- Born: Edgar Monroe Ruhl May 26, 1841 Shrewsbury, Pennsylvania
- Died: October 19, 1864 (aged 23) Cedar Creek, Virginia
- Buried: Christ Evangelical Lutheran Cemetery, Shrewsbury, Pennsylvania
- Allegiance: United States of America Union
- Branch: United States Army Union Army
- Service years: 1861–64
- Rank: Captain
- Unit: 87th Pennsylvania Infantry
- Conflicts: American Civil War Third Battle of Winchester; Battle of Cedar Creek;

= Edgar M. Ruhl =

Edgar M. Ruhl (1841–1864) American soldier, a captain in the American Civil War.

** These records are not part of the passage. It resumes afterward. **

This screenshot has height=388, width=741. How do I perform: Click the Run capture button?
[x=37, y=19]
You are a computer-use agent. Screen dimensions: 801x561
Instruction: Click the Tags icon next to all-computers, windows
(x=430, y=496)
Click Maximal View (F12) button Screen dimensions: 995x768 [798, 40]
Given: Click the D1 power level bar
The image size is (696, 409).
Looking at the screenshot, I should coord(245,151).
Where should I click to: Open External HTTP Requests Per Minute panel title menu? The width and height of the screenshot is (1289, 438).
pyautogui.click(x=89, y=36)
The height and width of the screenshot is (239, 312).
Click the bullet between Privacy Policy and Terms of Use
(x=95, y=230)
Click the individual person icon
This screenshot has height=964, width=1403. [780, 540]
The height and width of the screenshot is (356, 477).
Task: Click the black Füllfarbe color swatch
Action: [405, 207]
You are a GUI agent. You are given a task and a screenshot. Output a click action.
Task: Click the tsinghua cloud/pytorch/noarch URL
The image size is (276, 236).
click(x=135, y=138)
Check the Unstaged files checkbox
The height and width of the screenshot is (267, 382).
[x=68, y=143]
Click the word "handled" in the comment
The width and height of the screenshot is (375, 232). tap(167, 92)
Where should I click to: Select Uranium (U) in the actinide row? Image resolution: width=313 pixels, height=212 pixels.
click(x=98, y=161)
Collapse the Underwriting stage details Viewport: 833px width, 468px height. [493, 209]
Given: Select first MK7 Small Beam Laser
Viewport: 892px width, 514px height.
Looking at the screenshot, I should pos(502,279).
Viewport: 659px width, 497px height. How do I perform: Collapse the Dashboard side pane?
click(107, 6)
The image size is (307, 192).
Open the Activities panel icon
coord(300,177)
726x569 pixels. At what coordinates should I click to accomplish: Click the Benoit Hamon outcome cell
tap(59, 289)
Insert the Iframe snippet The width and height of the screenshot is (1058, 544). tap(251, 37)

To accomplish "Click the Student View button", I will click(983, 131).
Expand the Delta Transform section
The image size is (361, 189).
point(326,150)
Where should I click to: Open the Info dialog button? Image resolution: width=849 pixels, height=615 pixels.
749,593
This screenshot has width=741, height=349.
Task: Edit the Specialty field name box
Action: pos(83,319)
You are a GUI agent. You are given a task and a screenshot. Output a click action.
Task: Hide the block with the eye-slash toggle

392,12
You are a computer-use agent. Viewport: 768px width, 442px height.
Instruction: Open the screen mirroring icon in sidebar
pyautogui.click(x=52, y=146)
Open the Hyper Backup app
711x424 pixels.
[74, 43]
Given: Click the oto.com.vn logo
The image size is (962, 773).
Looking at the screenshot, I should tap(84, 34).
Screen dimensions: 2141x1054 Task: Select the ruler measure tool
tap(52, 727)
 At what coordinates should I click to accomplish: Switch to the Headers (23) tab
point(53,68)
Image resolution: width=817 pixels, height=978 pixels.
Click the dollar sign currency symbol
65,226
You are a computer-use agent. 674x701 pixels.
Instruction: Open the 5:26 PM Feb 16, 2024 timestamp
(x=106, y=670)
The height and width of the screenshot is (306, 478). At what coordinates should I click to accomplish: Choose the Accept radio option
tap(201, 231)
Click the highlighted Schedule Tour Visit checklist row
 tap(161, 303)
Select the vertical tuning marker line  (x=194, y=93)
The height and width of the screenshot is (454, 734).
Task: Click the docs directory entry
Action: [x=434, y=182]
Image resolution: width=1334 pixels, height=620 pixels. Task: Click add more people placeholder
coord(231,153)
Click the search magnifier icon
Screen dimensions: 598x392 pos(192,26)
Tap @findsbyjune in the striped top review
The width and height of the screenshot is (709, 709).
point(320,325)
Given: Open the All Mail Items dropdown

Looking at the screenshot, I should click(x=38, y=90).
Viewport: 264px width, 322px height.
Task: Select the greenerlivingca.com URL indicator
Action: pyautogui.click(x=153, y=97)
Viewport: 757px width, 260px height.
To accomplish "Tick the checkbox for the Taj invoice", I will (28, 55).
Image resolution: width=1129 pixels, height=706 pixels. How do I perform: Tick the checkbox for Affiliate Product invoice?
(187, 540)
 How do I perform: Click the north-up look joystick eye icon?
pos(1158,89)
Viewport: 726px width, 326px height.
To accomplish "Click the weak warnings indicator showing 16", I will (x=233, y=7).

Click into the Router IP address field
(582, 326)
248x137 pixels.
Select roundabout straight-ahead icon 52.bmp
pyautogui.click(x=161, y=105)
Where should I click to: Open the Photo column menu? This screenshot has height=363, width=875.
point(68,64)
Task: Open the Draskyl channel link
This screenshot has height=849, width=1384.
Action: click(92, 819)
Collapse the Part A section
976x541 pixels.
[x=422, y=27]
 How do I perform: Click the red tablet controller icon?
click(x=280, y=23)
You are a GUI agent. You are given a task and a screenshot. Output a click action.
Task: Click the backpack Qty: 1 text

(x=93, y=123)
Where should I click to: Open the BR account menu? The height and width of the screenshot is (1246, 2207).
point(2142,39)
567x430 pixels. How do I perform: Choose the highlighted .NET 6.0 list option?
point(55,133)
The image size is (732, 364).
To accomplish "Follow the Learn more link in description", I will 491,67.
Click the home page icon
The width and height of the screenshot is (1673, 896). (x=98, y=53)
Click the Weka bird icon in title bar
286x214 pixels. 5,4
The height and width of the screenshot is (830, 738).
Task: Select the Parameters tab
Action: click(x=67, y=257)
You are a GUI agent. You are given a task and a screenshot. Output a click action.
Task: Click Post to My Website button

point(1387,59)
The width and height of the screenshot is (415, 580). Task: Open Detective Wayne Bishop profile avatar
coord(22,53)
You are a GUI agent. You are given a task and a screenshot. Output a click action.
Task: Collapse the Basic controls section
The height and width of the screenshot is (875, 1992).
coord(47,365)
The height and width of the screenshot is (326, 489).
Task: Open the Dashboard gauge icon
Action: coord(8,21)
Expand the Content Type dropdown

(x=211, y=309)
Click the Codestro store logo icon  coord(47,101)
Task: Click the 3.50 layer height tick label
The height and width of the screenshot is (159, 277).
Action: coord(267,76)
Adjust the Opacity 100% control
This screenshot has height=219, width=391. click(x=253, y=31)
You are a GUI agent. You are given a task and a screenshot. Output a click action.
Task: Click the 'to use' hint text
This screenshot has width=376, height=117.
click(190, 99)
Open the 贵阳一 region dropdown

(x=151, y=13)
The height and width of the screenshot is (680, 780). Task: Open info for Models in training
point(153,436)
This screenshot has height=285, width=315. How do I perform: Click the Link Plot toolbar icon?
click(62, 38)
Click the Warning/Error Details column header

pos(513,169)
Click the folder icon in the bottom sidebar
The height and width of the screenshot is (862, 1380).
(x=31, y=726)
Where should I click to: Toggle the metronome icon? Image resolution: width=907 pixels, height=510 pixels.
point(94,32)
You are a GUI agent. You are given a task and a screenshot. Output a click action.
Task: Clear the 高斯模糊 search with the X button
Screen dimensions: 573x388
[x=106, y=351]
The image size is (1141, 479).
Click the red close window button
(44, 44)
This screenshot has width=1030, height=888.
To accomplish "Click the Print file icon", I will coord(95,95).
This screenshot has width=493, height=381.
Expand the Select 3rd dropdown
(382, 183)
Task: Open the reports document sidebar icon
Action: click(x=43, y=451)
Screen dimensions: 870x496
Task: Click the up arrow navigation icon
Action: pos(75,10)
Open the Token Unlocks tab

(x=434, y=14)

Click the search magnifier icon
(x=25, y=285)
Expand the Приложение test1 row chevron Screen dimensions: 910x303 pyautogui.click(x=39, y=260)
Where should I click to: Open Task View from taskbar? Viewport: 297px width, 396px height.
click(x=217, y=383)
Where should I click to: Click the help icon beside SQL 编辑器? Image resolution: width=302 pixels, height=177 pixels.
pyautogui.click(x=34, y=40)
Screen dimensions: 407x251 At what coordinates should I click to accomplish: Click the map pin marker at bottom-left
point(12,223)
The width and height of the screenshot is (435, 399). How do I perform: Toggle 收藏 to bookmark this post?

Edgar Monroe Ruhl was born in Shrewsbury, Pennsylvania. Following the separation of his parents, he worked as a cigar maker.

On August 31, 1861, Ruhl enlisted in the 87th Pennsylvania Infantry in Company D, a unit his father commanded. The muster date for the unit is listed as September 19, though this may be the date of his promotion to sergeant from private.

Ruhl was promoted throughout the war, at least in part because of his father's interventions. He was promoted from Sergeant to First Sergeant on May 12, 1862. On October 25, 1862, he was promoted to second lieutenant. He was promoted to first lieutenant on May 10, 1863. His final promotion, to captain, occurred on April 20, 1864.

Following the discharge of members of the 87th whose three-year term of enlistment was up, on September 23, 1864, Ruhl was left in command of 200 members of the 87th who had later discharge dates. He led his troops up the Shenandoah Valley, engaging in the Third Battle of Winchester, the Battle of Fisher's Hill, and finally the Battle of Cedar Creek.

In the evening of October 18 and early morning of October 19th, Ruhl wrote a letter of recommendation to the battalion for Sgt. William Esias Culp to become quartermaster. Early the morning of the 19th, Ruhl was killed when a Minié ball traveled through his body, severing an artery. He is reported to have thrown up his hands and said, "Boys, its all up with me." He died a few minutes later.

On November 1, 1864, Noah Ruhl collected his son's remains and had them removed to Shrewsbury, where they were buried with military honors.

He is the namesake for Pennsylvania's Sons of Union Veterans of the Civil War Camp #33, Edgar M. Ruhl.

==Sources==
- Brandt, Dennis W. From Home Guards to Heroes:The 87th Pennsylvania and Its Civil War Community. University of Missouri Press, 2006.
- Prowell, George R. History of the 87th Pennsylvania Volunteers. York Daily Press, 1903. Reprinted 1994 by Windmill Publications for Historical Society of York County.